52 MPs (and climbing) are signing Parliamentary EDM 263 to hold this failed animal model to public scientific account. Britain’s leading human rights defence barrister Michael Mansfield QC, pictured below, has endorsed, as “well set out and fair”, the debate conditions for EDM 263. The EDM’s call for properly moderated, public scientific debates about the misleading results of animal experiments for human patients will enable our government, and the  public, to hear up-to-date scientific evidence which invalidates the continued use of such animal models for human disease, calling for their immediate abandonment on human medical and scientific grounds.

ASK YOUR MP to sign EDM 263!

BEGIN QUOTE: Animal Models of Cancer in Light of Evolutionary Biology and Complexity Science from Cancer: Cares, Treatments and Preventions 

Summary

Animal models of cancer have failed both for carcinogenesis and chemotherapy. There has been empirical evidence for the failure of animal models for decades but only recently has a Theory been developed to place the evidence in context. Based on the fact that animals and humans are evolved complex systems, one species should not be expected to be predictive for another for responses to disease and drugs. A modality, be it a research modality or treatment modality, that fails to perform as needed should be abandoned just as bloodletting and trephination have been abandoned by physicians. The concern society has expressed for using sentient animals in research in general is cause for further concern regarding the continuation of a failed modality.

Despite claims that research using animals to model human cancer has increased the life span of people with cancer, the use of animal models for developing new treatments for cancer has not been rewarding. In reality, it has been very misleading. In this chapter, I discussed the use of animal models for determining carcinogenesis and discovering chemotherapies. I also examine the empirical evidence pertaining to the predictive value of animal models for these purposes and placed this evidence into the context of scientific theory in the form of the Theory of Evolution and Complexity Theory. I then presented the position of society in general, as indicated by surveys as well as opinions from the scientific literature, regarding the use of animals in research and contrasted this stance with the actual benefits that result from animal models of cancer.

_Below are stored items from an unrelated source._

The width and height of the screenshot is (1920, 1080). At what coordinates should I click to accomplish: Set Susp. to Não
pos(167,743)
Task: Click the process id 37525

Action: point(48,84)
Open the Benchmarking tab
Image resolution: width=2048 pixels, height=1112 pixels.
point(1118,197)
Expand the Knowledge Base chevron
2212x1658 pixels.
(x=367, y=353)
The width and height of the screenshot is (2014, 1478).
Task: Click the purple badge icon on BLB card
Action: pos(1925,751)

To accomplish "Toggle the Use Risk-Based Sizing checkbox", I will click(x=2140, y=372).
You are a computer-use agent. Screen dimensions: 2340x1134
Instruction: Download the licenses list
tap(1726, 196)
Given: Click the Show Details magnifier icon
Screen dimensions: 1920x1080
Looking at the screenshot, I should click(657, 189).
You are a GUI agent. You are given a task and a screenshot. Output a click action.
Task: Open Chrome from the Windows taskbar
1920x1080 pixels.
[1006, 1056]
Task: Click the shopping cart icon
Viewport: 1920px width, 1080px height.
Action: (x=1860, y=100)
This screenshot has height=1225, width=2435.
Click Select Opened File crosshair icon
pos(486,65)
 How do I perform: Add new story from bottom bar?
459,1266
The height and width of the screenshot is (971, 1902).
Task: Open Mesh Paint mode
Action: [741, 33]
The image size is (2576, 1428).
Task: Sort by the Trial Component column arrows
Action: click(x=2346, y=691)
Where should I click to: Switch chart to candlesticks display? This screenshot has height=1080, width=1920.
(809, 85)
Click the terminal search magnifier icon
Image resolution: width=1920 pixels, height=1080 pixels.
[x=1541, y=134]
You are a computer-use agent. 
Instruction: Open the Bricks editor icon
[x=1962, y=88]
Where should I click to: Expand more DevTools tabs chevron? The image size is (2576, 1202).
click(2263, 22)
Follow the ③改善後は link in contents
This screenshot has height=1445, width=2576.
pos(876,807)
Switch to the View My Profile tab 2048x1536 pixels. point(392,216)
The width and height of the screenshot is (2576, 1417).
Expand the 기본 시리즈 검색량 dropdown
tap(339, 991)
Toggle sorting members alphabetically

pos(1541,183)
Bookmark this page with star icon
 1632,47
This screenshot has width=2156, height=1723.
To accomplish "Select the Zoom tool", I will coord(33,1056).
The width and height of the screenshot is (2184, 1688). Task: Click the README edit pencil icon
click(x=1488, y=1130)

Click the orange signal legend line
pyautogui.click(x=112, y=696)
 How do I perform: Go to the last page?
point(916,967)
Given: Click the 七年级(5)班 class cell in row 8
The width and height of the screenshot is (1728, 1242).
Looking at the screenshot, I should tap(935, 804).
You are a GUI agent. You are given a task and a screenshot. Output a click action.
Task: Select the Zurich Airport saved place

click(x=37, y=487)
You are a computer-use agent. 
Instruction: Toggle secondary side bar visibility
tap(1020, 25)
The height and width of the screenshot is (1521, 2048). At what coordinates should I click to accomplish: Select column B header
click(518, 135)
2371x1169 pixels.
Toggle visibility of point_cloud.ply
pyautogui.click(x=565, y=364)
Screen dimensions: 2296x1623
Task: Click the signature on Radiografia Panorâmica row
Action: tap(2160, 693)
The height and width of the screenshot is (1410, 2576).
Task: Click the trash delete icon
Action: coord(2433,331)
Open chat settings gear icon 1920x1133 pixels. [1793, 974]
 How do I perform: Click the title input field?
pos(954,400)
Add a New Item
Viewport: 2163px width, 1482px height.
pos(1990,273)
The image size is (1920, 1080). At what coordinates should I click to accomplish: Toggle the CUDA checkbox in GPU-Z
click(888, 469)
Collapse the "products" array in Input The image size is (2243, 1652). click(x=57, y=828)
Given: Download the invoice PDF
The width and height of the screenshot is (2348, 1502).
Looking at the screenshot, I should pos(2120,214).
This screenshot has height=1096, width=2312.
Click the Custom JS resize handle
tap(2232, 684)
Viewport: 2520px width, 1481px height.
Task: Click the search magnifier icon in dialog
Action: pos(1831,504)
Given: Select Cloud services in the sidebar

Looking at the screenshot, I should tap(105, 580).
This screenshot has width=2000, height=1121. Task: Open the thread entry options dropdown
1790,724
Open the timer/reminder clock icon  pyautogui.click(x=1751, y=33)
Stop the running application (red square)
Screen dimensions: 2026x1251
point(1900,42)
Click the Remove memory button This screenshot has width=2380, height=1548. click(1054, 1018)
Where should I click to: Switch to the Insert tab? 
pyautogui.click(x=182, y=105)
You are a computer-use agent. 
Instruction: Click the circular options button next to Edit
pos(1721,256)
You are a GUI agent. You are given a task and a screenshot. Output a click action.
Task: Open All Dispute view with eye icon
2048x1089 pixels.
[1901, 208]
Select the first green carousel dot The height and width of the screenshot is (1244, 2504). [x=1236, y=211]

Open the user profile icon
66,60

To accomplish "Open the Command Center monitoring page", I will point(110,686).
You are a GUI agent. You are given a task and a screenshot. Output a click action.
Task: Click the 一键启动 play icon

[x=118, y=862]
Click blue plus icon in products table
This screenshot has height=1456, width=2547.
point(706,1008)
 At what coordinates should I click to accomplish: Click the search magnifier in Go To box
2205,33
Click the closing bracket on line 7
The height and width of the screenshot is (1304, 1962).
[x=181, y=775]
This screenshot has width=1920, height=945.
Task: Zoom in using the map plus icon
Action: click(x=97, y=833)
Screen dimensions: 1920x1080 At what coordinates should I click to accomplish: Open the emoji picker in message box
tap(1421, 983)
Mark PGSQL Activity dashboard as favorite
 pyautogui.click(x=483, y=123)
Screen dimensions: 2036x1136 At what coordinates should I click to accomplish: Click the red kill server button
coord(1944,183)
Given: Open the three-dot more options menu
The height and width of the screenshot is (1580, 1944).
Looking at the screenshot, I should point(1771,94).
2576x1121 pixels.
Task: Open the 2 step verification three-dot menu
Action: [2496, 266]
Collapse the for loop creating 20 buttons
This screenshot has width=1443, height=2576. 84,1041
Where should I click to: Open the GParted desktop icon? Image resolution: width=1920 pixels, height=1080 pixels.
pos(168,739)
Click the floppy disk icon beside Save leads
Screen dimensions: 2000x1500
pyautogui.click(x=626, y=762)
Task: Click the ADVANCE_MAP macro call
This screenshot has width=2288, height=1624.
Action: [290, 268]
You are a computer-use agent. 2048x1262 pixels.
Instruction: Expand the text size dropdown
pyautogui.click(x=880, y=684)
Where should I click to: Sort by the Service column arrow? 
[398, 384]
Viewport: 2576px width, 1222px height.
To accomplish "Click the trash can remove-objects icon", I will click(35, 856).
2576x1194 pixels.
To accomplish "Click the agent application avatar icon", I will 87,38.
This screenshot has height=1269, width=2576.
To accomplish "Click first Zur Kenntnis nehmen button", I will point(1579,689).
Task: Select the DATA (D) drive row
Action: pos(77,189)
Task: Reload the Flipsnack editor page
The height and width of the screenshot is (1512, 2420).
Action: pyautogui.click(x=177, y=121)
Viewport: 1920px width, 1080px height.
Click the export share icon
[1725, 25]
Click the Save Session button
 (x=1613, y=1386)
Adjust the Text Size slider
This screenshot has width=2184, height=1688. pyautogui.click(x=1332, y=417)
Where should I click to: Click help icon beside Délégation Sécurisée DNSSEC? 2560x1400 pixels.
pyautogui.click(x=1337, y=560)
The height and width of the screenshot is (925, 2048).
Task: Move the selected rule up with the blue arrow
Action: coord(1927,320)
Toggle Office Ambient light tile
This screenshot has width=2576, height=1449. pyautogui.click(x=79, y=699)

I conclude that from a scientific perspective, animal models of cancer have failed and will continue to fail to predict the response of humans to carcinogens and antineoplastic therapies regardless of genetic modifications to animals or the use of chimeras. When this failure is placed in the context of what society demands in return for allowing scientists to use sentient animals, such as mammals, in such research, the continued use of animal models of cancer is difficult to justify.